Cyclic mechanical load and growth factors stimulate endothelial and smooth muscle cell DNA synthesis

Under nonpathologic conditions, endothelial cells (EC) and smooth muscle cells (SMC) maintain a low division rate. However, when a pathologic state occurs such as in clot formation, an angioplasty-induced wound or atherosclerosis, cellular equilibrium is disturbed and cell division may be driven by both mechanical loading and activity of exogenous and endogenous growth factors. We have utilized an in vitro model of dynamic culture to test the mitogenic responses of vascular cells to mechanical load and growth factors.

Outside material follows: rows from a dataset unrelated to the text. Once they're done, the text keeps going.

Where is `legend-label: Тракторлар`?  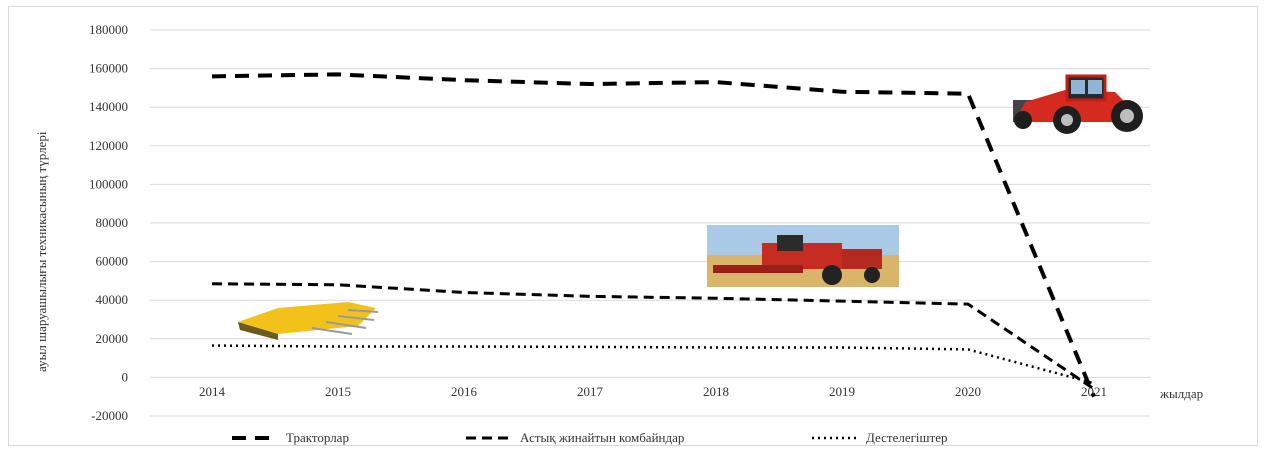 legend-label: Тракторлар is located at coordinates (318, 438).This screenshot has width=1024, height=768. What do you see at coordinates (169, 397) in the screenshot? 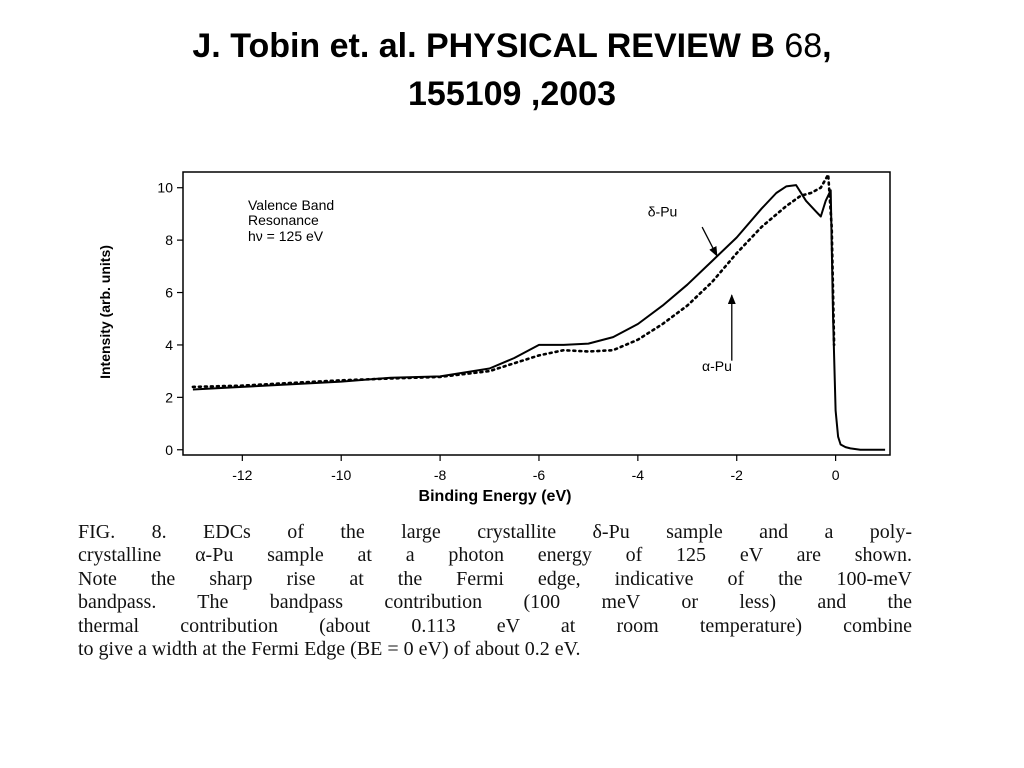
I see `y-tick-label: 2` at bounding box center [169, 397].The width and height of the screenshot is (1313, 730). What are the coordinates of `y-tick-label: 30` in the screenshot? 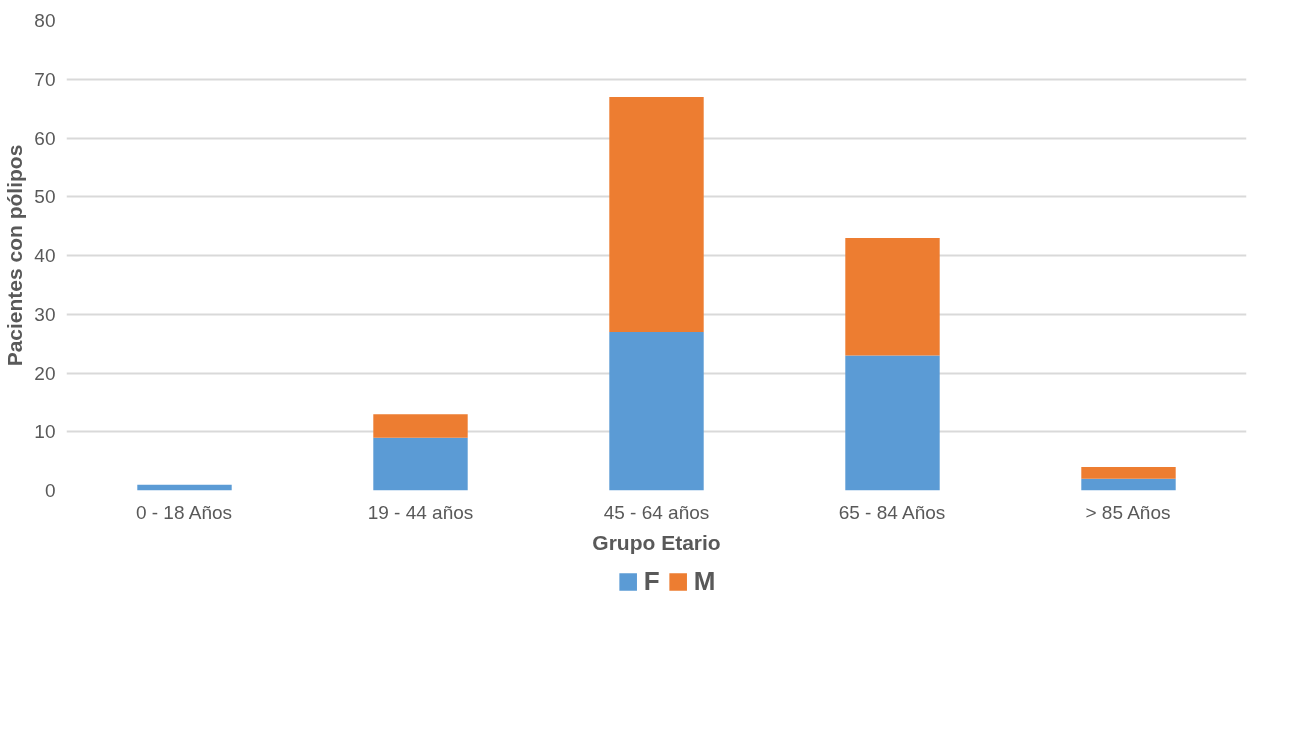 It's located at (45, 314).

Target cells were grown to confluence and quiescence on collagen type I bonded, silicone rubber membranes, subjected to 0.24 or 0.27 maximum strain, 1 Hz load regimes using a Flexercell® Strain Unit for 24 h or 3 days with or without added growth factors and the mitogenic responses quantitated after ³H-thymidine incorporation. EC responded mitogenically to cyclic load in a threshold manner beginning at approximately 15-18% elongation. SMC did not respond to applied load by synthesizing DNA unless load was accompanied by the presence of a growth factor. Growth factors (platelet derived growth factor (PDGF) and insulin-like growth factor-I (IGF-I)) increased SMC DNA synthesis in decreasing magnitude in the following order: load + PDGF bb + IGF-I > PDGF bb + IGF-I >load + IGF-I >IGF-I alone (p<0.01). The normally low rate of cell division in EC and SMC can be upregulated by applied mechanical load in vitro in EC, and requires a growth factor(s) and load to stimulate cell division in SMC.